_Source data_.
★ ★ ★ ★

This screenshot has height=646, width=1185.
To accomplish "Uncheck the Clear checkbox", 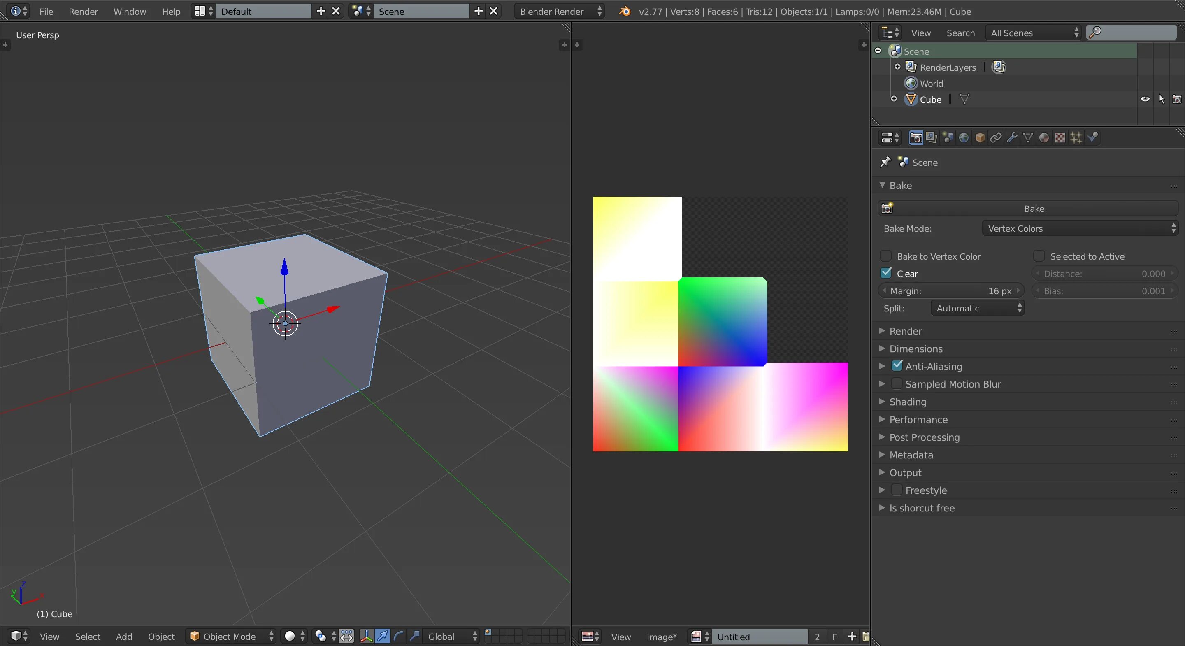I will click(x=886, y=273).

★ ★ ★ ★

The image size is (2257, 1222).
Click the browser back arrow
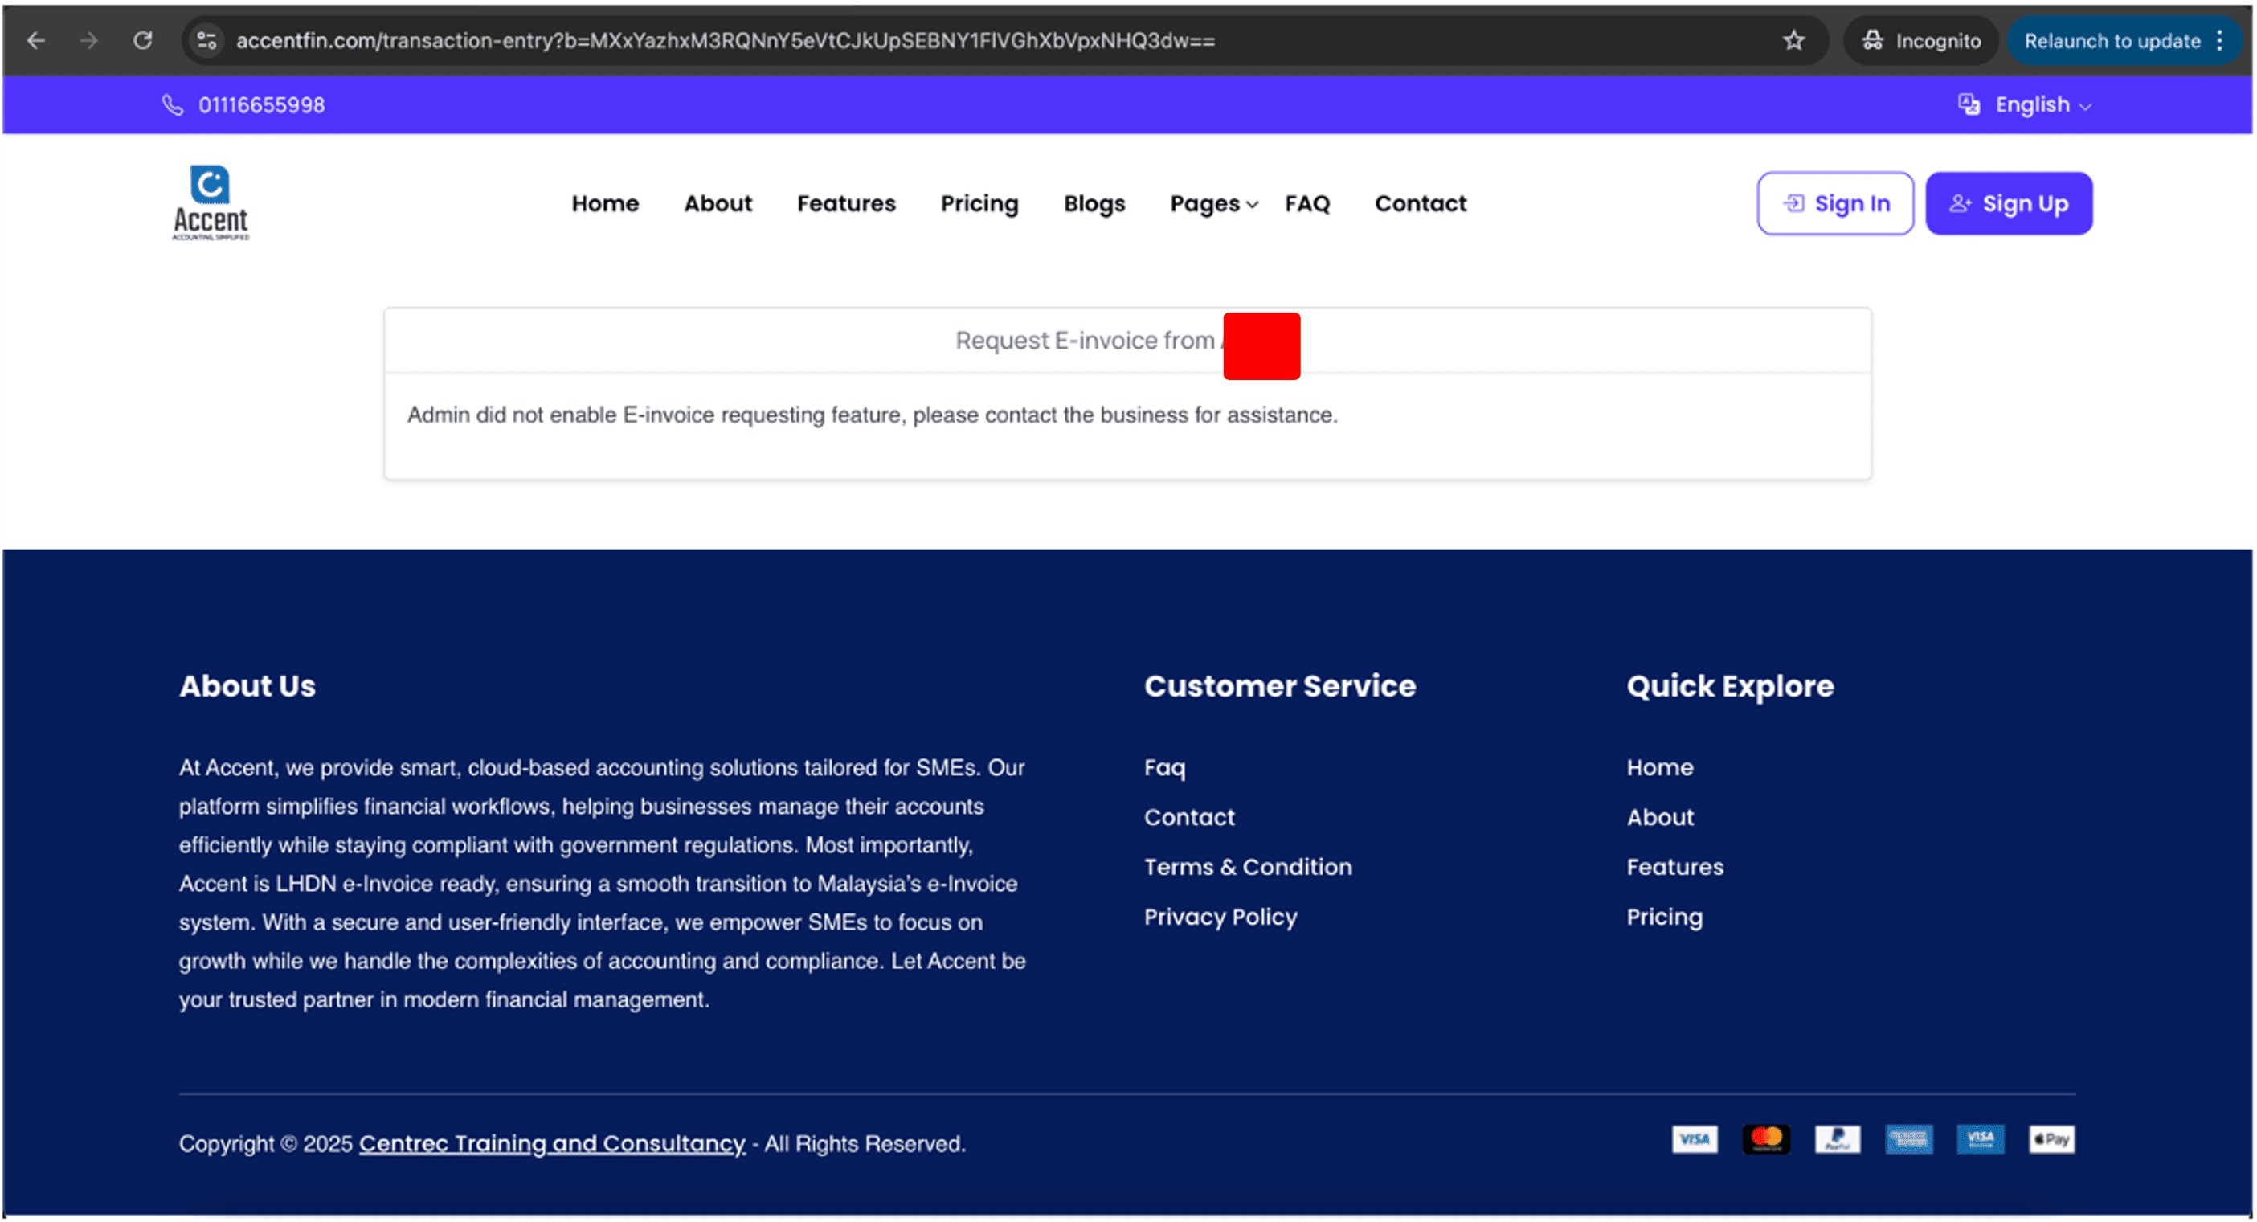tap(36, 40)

★ ★ ★ ★

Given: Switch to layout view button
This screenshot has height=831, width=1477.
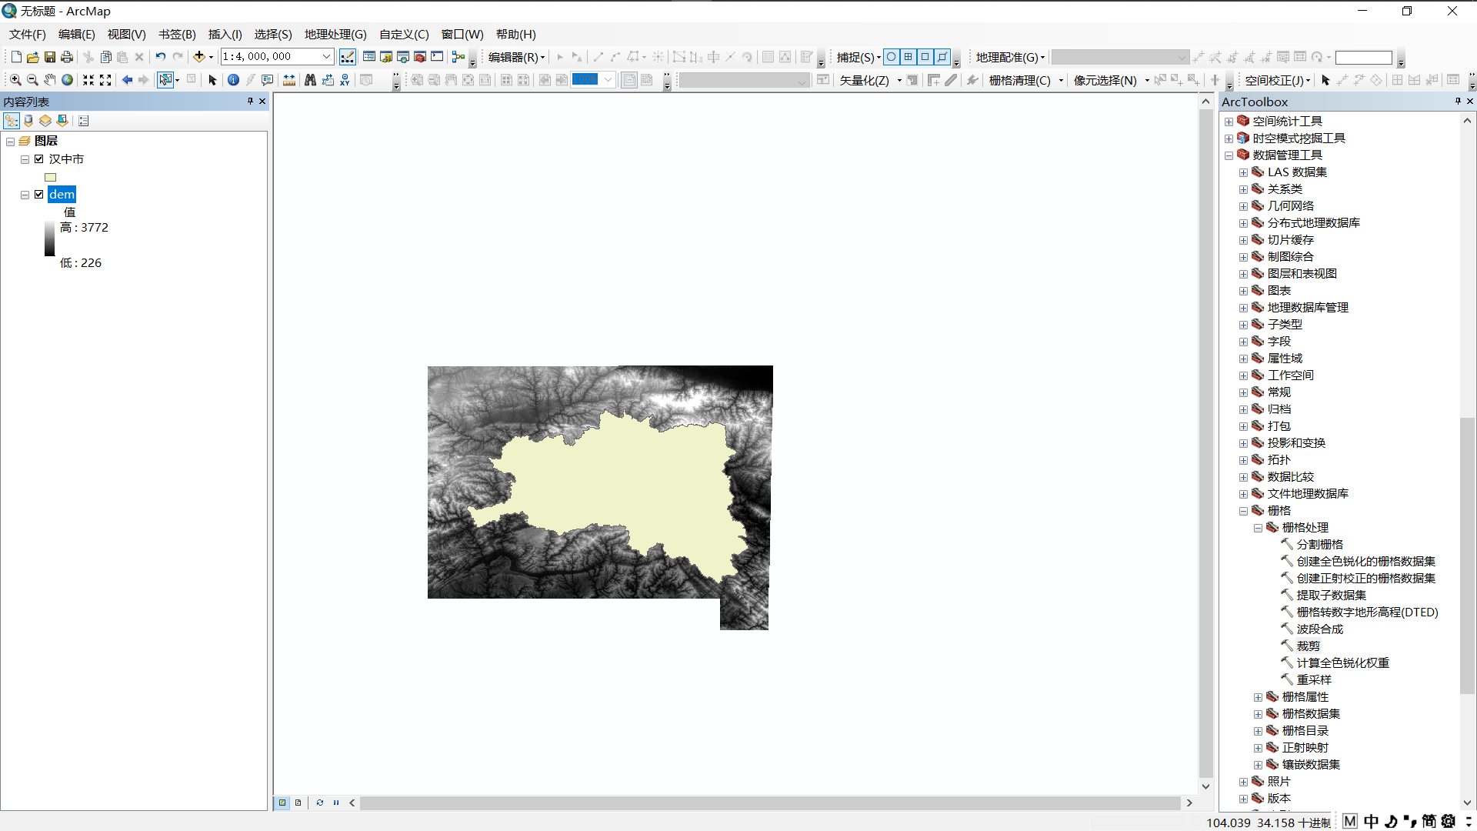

★ ★ ★ ★

_Work to complete_. Your answer should be the lines above, from the line containing "Given: Switch to layout view button" up to and including the line containing "This screenshot has height=831, width=1477.", reproduced exactly and with nothing else.

_Response for this exercise_.
Given: Switch to layout view button
This screenshot has height=831, width=1477.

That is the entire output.